ASDs (autism spectrum disorders) are a group of complex disorders with different origins and causes. The authors explained that neuronal abnormality in the cerebral cortex and other brain regions may impact on the behavioral and cognitive defects present in autism.
A neuron is a nerve cell. Neurons send and receive electrical signals over long distances inside our bodies.
Hennady P. Shulha, Ph.D. and team examined postmortem brain tissue of 16 people aged between 2 and 60 years; average age 17.4 years. They all had an ASD. They compared their findings with postmortem brain tissue of 16 controls (people with no ASD) aged between less than 12 months to 70 years. They received the tissue from the Autism Tissue Program.
They searched throughout the genome for histone methylation. Histone methylation is evidence of an abnormal epigenetic signature. Histones are tiny proteins that attach themselves to DNA and control gene activity and expression. Genetic data is encoded by the genome's DNA sequences. Methylation and other kinds of histone alterations control gene expression as well as regulating how the genome is organized.
Hundreds of loci across the whole genome were found to be affected by modified histone methylation in the brain tissue of people with ASDs. Loci are where genes are located on chromosomes.

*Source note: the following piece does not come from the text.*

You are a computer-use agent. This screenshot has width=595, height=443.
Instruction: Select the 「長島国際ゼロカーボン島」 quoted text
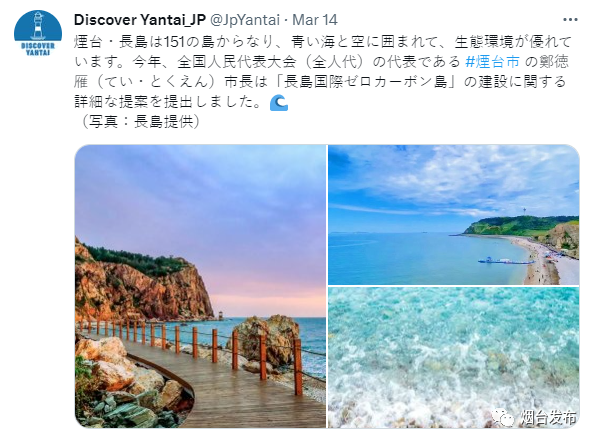[x=366, y=82]
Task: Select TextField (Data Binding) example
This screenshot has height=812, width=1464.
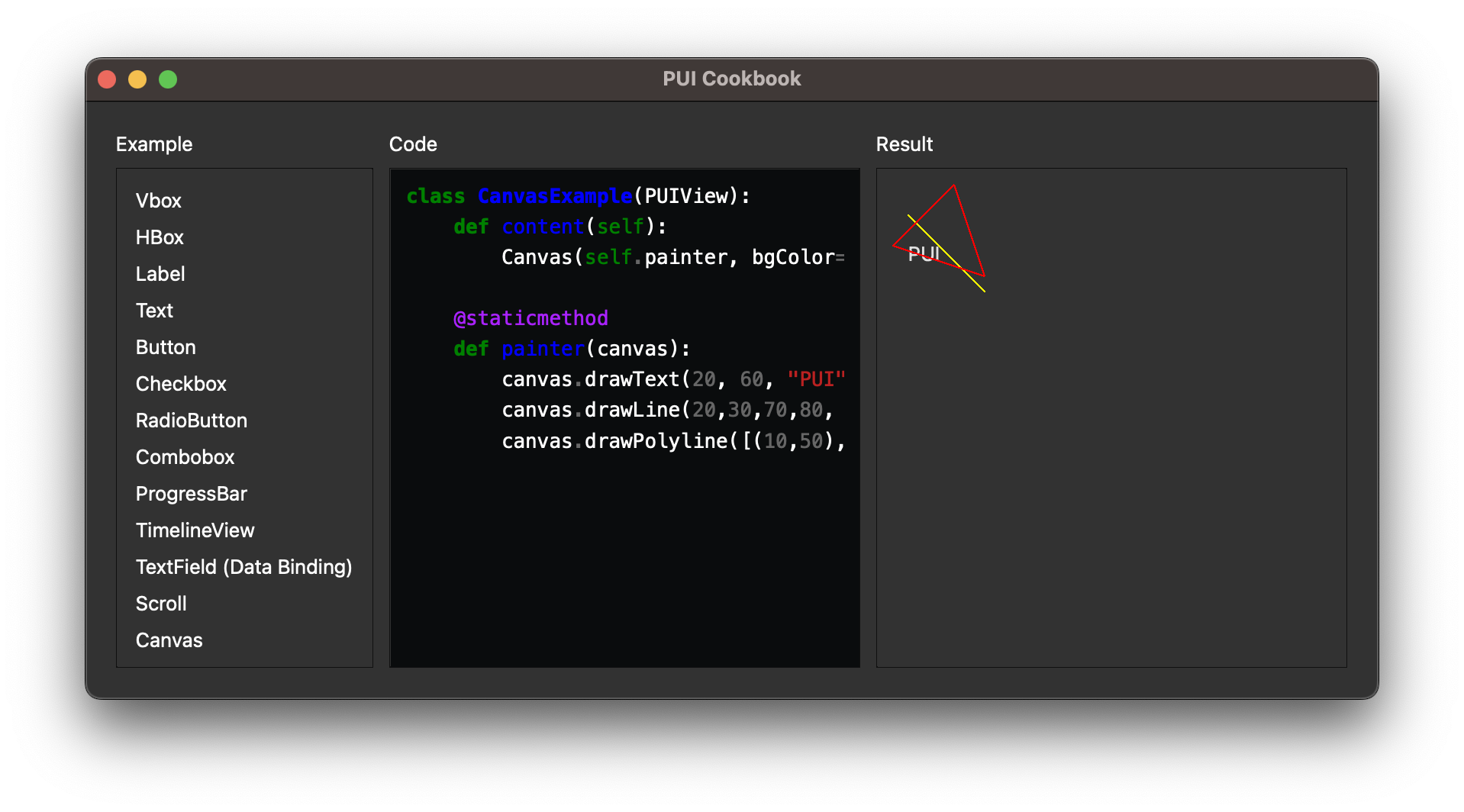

Less than 10% of the affected genes were affected by DNA mutations, however. The scientists do not yet know whether genetic abnormalities in other parts of the genome might have contributed to the epigenetic changes they observed. They do not know either whether the ASD process affects individuals through non-genetic factors.
The scientists wrote:
"Prefrontal cortex neurons from subjects with autism show changes in chromatin (the substance of chromosomes) structures at hundreds of loci genome-wide, revealing considerable overlap between genetic and epigenetic risk maps of developmental brain disorders."